Ci sono cose nella vita che non hanno bisogno di troppe parole. Basta uno sguardo, un abbraccio perché un’energia buona arrivi a darti nuovo vigore. Maria si abbandonò a un pianto liberatorio. La sua vita doveva essere riconsegnata a quei ciottoli che un giorno anche lei aveva lanciato in mare. «Andiamo alla nostra spiaggetta». Andò in camera sua. Tolse quel vestito che la portava lontano dalle esigenze del suo cuore e lo poggiò distrattamente su una sedia. Tolse anche le scarpe, legò i capelli con un elastico azzurro, indossò un paio di bermuda, una maglietta e un paio di infradito. Si guardò allo specchio e sorrise. Uscirono tutte insieme per strada e prima di dirigersi verso il mare, Gisella volle passare da casa sua. «Piccolo amore mio, vieni con noi!» Prese il suo bambino tra le braccia e uscì fuori. Maria, commossa, gli prese la manina, lo accarezzò dolcemente e chiese alla sua amica di portare lei il bimbo fino alla spiaggia. Era già buio quando arrivarono, ma una luna splendente illuminava i volti raggianti delle ragazze. Raccolsero legni per accendere un falò, sistemarono il piccolo su morbide tovaglie e si sedettero in cerchio.
«Suonerò il violino, canterò canzoni alla luna e voi, care amiche, racconterete storie! Forza Maria, comincia tu.»

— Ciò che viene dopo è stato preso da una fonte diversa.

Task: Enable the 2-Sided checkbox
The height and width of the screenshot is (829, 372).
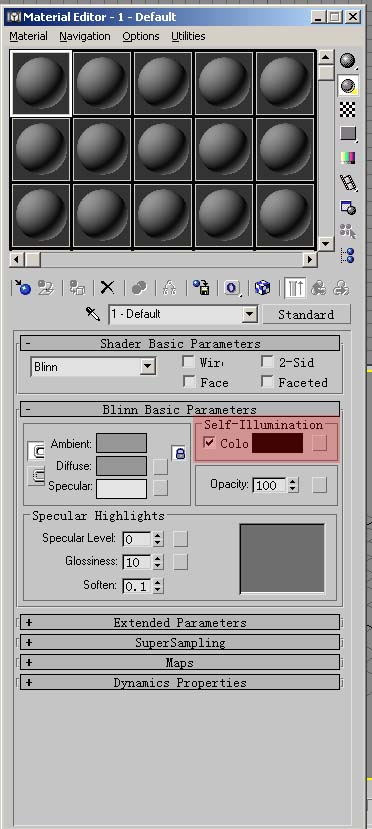Action: click(x=267, y=362)
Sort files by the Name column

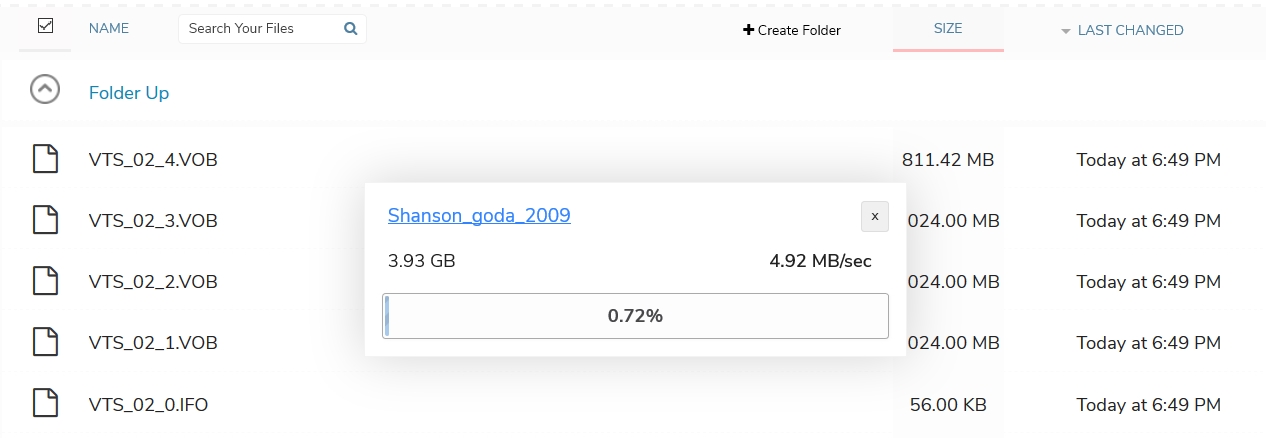tap(109, 29)
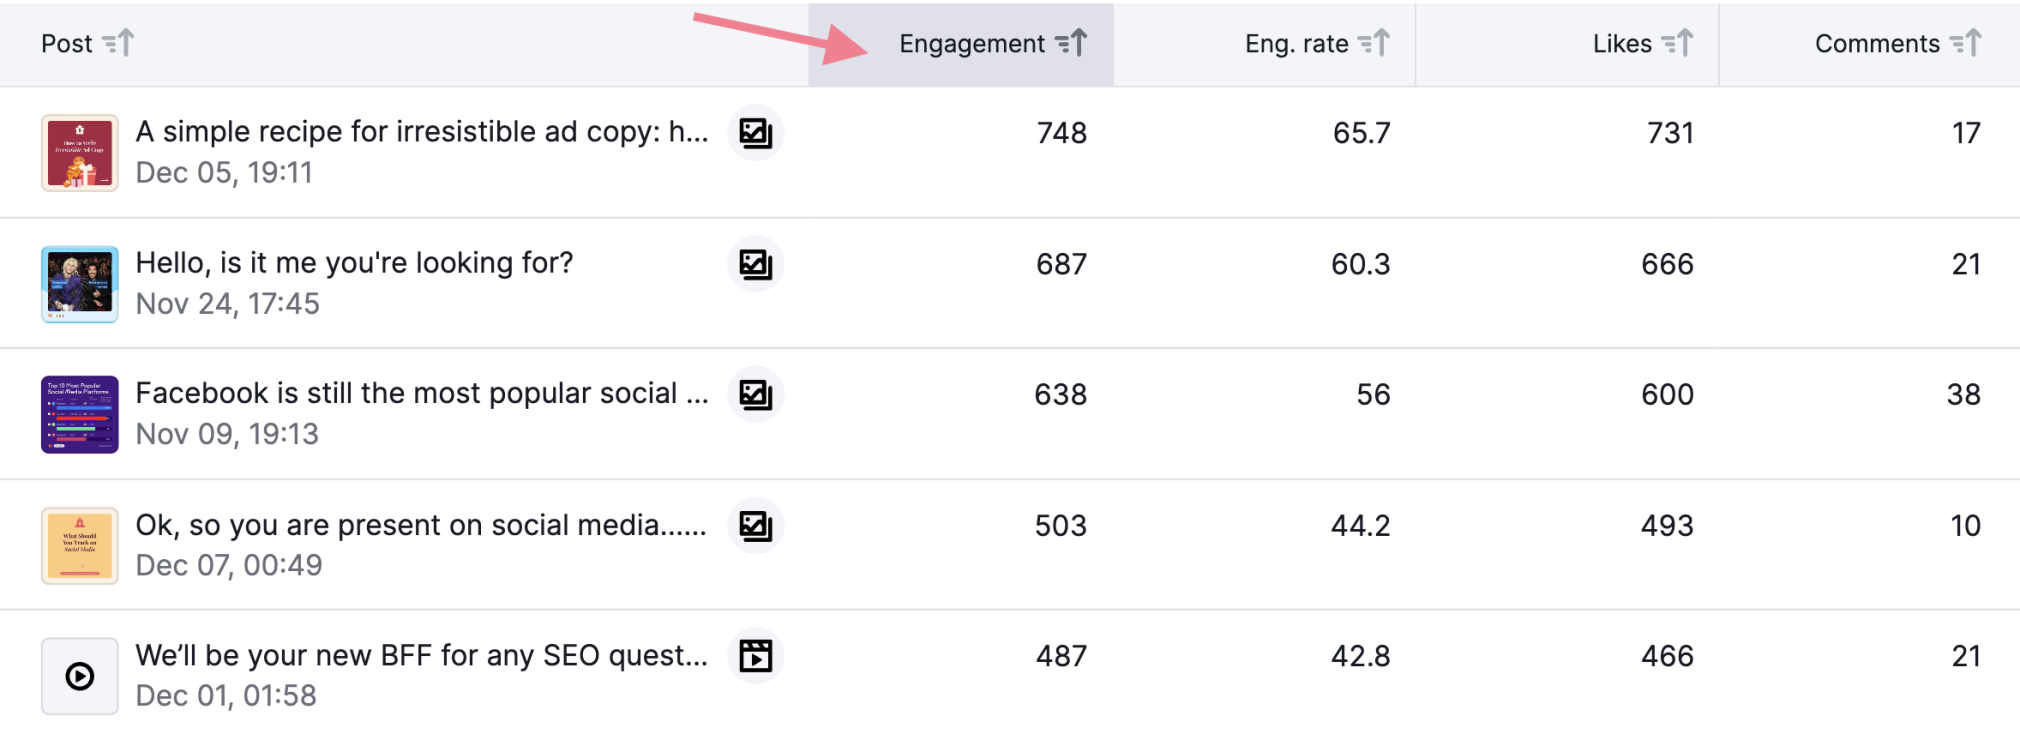Open post titled 'A simple recipe for irresistible'
This screenshot has height=734, width=2020.
pyautogui.click(x=422, y=132)
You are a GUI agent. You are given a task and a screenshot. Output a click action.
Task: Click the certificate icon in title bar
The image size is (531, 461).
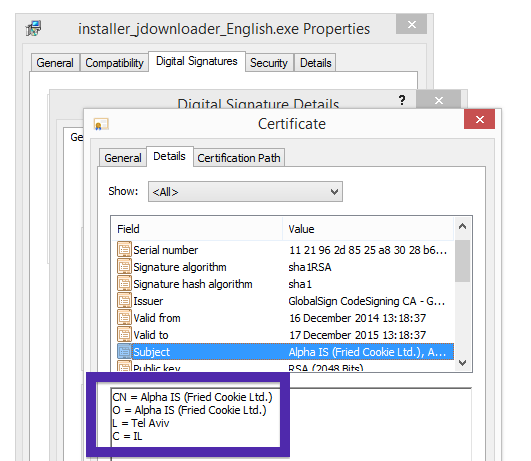tap(101, 124)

«Nonna Melina comprò una volta una gallinella e un galletto. Lei era dolce e remissiva e girava per l’aia con fare tranquillo e senza troppe pretese. Il galletto era vispo e dispettoso, ma quanto era bello! Lunghe piume dai colori variopinti ornavano la sua coda che brillava al sole ed una cresta rossa ed arricciata faceva da corona ad un reuccio conscio della sua beltà. Quando divenne “giovanotto”, cominciò ad allontanarsi dalla sua aia per andare in perlustrazione. Arrivò un giorno in un pollaio dove viveva una bella gallinella bianca di cui si innamorò. Cominciava così un periodo di serio corteggiamento. Ogni giorno, nel primo pomeriggio, si incamminava per andare a prendere la sua amata e tornare insieme a lei dalla nonna per mangiare. Prima di sera, il galletto riaccompagnava la sua bella al suo pollaio e ritornava a casa. Se tardava, la nonna lo chiamava. Allora lui faceva capolino da dietro una grande pianta di fichidindia e presto rincasava. Un giorno si sentì un grande schiamazzo provenire dal pollaio dietro la pianta di fichidindia: il galletto, preso da un attacco di gelosia, aveva spezzato l’anca al gallo compagno di aia della sua amata. La sera dopo non tornò. Dov’era finito? Perché non rispondeva al richiamo della sua padrona? Perché si era addormentato nel giardino antistante il pollaio della vicina con “lei” da una parte ed il suo rivale dall’altra.» Tutte risero e batterono le mani.
«Adesso tocca a te Sophia. Quali storie di bianche fate ci puoi raccontare?» Sophia si alzò, guardò il cielo e cominciò a recitare i versi di un antico poema.
«Disse Volva, la Veggente: con forza da sud il sole, compagno della luna, stese la mano destra verso l’orlo del cielo; il sole non sapeva dov’era la sua corte, le stelle non sapevano dov’era la loro dimora, la luna non sapeva qual’era il suo potere. Andarono allora gli dei tutti ai troni del giudizio, divinità santissime e su questo deliberarono: alla notte e alle fasi lunari nome imposero; al mattino dettero un nome e al mezzogiorno, al pomeriggio e alla sera per contare gli anni.» Le parole di Sophia si diffondevano magicamente. Tutte si alzarono e danzarono leggere attorno al fuoco. Gisella prese il suo bimbo e cantò un’antica ninna nanna cullandolo teneramente. Se è vero che la musica è conversazione, dialogo, il violino di Betty parlava al cuore di ognuna. Nel susseguirsi delle note vi era l’invito a danzare insieme facendo dei grandi cerchi, tenendosi per mano e saltando ora su un piede ora su un altro in un balletto semplice e gaio.
Ogni immagine, ogni scena sembrava il risultato di un grande disegno, un’opera d’ arte suprema.